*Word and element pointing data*
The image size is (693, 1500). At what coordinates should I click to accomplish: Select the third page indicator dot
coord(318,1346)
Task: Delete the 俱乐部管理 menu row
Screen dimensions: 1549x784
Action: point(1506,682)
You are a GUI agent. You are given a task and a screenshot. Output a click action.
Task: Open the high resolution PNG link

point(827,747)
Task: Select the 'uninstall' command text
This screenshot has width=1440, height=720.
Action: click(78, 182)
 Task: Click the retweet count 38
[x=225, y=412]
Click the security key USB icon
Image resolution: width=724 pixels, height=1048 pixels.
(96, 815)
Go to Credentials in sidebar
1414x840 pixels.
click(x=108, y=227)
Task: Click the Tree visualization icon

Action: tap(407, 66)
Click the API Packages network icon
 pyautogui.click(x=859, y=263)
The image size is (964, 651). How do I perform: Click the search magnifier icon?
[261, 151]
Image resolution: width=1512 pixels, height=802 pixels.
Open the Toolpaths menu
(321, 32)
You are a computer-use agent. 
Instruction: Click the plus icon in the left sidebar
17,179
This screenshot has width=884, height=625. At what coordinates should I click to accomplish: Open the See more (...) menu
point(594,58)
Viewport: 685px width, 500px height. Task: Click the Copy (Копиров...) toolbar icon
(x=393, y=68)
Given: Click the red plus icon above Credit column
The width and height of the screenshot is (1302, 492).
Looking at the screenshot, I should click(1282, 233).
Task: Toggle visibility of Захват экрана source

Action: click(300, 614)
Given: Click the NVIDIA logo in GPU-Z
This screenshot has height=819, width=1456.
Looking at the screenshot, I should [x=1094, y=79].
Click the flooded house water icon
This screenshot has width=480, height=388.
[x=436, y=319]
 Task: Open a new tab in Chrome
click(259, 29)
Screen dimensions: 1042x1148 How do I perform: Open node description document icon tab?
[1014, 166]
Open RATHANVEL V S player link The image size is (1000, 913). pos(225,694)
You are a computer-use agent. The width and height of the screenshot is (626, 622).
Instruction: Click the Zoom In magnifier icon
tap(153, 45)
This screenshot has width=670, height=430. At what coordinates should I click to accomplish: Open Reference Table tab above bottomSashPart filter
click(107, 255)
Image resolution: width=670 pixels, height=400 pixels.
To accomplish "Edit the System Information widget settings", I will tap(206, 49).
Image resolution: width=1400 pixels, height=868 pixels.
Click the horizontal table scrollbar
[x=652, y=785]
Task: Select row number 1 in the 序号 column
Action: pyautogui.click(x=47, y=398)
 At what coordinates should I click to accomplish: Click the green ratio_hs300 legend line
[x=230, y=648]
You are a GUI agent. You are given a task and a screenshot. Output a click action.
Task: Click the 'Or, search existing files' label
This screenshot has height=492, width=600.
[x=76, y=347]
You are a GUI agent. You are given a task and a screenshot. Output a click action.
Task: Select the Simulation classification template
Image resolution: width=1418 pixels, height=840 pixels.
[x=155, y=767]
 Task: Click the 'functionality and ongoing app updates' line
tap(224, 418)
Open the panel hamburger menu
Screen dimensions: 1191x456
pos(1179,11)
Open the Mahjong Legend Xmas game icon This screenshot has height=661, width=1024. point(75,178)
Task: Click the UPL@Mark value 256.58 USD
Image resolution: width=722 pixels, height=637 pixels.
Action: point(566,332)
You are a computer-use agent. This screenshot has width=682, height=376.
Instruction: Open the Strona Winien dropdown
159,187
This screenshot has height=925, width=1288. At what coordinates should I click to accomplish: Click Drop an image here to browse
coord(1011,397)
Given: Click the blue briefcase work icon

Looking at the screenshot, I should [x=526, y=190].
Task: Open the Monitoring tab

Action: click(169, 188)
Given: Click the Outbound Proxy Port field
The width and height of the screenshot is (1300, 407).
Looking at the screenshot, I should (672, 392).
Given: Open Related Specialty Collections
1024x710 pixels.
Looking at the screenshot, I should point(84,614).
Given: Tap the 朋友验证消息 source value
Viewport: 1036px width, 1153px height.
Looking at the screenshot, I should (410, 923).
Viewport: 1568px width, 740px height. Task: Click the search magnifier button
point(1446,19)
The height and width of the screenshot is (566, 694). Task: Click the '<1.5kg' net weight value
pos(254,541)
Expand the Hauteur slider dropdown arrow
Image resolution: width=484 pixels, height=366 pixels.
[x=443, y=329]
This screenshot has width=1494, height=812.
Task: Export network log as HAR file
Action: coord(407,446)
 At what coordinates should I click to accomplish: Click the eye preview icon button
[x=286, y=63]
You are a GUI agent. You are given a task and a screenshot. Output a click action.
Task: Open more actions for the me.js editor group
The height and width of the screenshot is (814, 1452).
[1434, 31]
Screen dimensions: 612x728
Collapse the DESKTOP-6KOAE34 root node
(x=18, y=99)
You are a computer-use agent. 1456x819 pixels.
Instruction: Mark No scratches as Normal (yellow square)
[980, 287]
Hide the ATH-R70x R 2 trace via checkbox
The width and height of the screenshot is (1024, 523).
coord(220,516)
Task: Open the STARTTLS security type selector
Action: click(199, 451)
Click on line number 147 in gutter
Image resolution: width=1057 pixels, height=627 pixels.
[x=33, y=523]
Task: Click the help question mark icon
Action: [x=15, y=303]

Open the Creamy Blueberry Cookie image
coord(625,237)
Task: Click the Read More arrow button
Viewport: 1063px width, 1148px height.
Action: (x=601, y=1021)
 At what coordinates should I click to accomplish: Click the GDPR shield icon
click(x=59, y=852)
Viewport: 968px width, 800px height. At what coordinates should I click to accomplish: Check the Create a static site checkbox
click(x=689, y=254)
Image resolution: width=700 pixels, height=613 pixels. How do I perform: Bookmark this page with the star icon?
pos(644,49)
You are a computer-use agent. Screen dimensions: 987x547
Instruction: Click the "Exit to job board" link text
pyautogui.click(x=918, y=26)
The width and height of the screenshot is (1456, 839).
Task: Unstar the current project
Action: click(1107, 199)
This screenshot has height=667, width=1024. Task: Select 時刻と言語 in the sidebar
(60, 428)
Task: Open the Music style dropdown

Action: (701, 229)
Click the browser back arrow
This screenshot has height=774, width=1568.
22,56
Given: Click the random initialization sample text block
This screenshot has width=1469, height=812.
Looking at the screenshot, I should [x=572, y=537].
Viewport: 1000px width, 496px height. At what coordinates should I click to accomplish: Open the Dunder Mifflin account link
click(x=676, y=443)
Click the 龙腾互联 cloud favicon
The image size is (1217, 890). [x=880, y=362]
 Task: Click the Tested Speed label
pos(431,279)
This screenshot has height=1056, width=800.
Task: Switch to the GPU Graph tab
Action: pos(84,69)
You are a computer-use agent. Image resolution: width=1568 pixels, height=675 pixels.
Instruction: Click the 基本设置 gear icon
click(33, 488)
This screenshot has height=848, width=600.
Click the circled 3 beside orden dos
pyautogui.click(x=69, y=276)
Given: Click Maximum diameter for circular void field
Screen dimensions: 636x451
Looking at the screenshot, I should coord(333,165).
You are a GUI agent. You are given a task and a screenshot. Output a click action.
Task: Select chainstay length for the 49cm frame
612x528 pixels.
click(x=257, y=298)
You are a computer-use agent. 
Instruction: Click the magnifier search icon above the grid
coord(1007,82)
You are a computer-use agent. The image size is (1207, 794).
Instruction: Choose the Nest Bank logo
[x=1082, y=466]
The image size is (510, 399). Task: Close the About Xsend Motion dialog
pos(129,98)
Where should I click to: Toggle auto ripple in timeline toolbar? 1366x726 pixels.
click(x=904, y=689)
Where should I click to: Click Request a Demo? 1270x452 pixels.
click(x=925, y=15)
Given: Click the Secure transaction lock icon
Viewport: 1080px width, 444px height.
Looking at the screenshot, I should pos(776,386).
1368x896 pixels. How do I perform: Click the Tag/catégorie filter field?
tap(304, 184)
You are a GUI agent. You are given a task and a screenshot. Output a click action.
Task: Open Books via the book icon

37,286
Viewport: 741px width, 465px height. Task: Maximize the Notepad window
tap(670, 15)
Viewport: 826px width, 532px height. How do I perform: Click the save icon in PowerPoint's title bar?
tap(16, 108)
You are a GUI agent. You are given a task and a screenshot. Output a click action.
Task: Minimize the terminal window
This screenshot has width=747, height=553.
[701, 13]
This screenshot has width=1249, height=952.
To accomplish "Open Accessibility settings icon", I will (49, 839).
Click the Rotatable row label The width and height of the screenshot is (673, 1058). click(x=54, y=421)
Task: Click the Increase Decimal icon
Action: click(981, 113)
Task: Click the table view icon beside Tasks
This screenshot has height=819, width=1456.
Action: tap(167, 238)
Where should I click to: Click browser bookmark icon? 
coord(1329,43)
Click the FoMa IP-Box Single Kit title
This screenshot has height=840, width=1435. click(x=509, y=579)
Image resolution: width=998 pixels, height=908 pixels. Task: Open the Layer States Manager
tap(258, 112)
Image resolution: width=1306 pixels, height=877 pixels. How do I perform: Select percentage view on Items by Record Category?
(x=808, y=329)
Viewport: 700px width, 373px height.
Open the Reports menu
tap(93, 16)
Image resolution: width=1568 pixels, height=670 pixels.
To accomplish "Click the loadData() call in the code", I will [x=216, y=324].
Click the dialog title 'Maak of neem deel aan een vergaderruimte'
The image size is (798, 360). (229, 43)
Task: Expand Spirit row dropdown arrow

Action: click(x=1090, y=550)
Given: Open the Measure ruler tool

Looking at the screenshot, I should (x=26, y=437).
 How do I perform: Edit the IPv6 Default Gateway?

*Directive*
Repeat the lines of the data above unchanged, beginning at the line that contains "Task: Click the 'functionality" and stopping after the line that contains "point(1446,19)".

*Solution for this task*
 Task: Click the 'functionality and ongoing app updates' line
tap(224, 418)
Open the panel hamburger menu
Screen dimensions: 1191x456
pos(1179,11)
Open the Mahjong Legend Xmas game icon This screenshot has height=661, width=1024. point(75,178)
Task: Click the UPL@Mark value 256.58 USD
Image resolution: width=722 pixels, height=637 pixels.
Action: point(566,332)
You are a computer-use agent. This screenshot has width=682, height=376.
Instruction: Open the Strona Winien dropdown
159,187
This screenshot has height=925, width=1288. At what coordinates should I click to accomplish: Click Drop an image here to browse
coord(1011,397)
Given: Click the blue briefcase work icon

Looking at the screenshot, I should [x=526, y=190].
Task: Open the Monitoring tab

Action: click(169, 188)
Given: Click the Outbound Proxy Port field
The width and height of the screenshot is (1300, 407).
Looking at the screenshot, I should (672, 392).
Given: Open Related Specialty Collections
1024x710 pixels.
Looking at the screenshot, I should point(84,614).
Given: Tap the 朋友验证消息 source value
Viewport: 1036px width, 1153px height.
Looking at the screenshot, I should (410, 923).
Viewport: 1568px width, 740px height. Task: Click the search magnifier button
point(1446,19)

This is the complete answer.